A Novel Self-Adaptive Cooperative Coevolution Algorithm for Solving Continuous Large-Scale Global Optimization Problems†

Algorithms 2022, 15(12), 451; https://doi.org/10.3390/a15120451
by Aleksei Vakhnin 1,* and Evgenii Sopov 1,2
Reviewer 1:
Reviewer 2:
Reviewer 3:
Algorithms 2022, 15(12), 451; https://doi.org/10.3390/a15120451
Submission received: 30 August 2022 / Revised: 24 November 2022 / Accepted: 26 November 2022 / Published: 29 November 2022
(This article belongs to the Special Issue Mathematical Models and Their Applications III)

Round 1

Reviewer 1 Report

This paper proposed an algorithm to solve continuous large-scale global optimization problem using self-adaptive cooperative coevolution, with self-selecting the number of subcomponents and the population size during the optimization. The results of proposed algorithm in general outperformed the algorithms with the static number of subcomponents and the static population size. The paper is good for publication at its current form.

Author Response

Thank you so much for your review, evaluating and feedback.

We have done corrections, which are based on all reviewers’ comments.

Author Response File: Author Response.pdf

Reviewer 2 Report

The paper is generally well-written and presents some interesting results on numerical investiagtion of metaheuristics to address large-scale global optimization problems (LSGO). The goal is challenging and, in my opinion, the paper should be revised to address the following issues:

1) The problem should be formally stated. The corresponding literature should be better described: it is not limited to metaheuristics and CEC-conferences; please consult GO experts to correctly present the state-of-the-art in this area.

2) The authors propose a method trying to find the global solution but do not provide any theoretical analysis to study the global convergence of their method. This analysis should be performed otherwise the authors should not claim to address GO problems.

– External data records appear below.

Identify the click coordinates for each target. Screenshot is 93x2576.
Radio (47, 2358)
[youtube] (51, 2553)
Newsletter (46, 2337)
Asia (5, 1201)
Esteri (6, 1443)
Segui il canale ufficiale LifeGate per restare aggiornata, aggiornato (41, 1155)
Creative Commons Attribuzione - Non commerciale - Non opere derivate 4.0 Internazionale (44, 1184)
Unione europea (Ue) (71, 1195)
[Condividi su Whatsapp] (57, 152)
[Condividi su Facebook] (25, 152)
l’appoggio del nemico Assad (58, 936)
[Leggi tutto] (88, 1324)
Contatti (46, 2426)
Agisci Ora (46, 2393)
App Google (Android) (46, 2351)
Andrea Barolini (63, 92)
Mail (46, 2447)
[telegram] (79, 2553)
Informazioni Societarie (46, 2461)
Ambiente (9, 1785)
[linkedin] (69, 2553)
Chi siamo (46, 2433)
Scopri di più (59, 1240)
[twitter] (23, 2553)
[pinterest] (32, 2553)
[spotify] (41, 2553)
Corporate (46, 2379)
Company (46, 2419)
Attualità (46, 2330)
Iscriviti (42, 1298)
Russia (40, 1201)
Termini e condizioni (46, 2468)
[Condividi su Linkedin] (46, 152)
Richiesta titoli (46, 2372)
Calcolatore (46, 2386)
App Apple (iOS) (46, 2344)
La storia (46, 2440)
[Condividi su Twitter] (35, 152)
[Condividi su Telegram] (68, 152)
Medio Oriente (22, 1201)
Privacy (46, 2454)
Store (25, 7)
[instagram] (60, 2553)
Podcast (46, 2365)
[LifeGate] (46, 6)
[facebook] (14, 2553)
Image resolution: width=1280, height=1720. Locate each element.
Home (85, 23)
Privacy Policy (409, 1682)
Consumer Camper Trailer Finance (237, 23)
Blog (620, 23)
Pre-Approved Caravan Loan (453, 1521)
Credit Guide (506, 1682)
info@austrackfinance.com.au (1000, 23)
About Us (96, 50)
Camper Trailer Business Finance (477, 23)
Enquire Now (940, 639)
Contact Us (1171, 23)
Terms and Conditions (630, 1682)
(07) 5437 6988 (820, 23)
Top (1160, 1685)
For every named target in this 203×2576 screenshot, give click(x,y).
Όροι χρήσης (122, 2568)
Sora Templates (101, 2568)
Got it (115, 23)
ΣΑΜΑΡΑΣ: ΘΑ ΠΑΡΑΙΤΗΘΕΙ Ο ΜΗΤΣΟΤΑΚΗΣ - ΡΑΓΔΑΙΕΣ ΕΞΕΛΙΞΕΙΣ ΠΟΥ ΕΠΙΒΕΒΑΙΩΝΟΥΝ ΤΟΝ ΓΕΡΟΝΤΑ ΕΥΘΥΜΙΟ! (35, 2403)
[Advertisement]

3) The same regards numerical part. Strictly speaking, not all considered methods are GO while a comparison with some efficient method widely recognized by the GO community is expected (for example, DIRECT-based algorithms). I would suggest consulting the recent open-access paper https://www.nature.com/articles/s41598-017-18940-4 to obtain more information about methods and benchmarking in GO (including LSGO).

Author Response

Thank you so much for your review and feedback.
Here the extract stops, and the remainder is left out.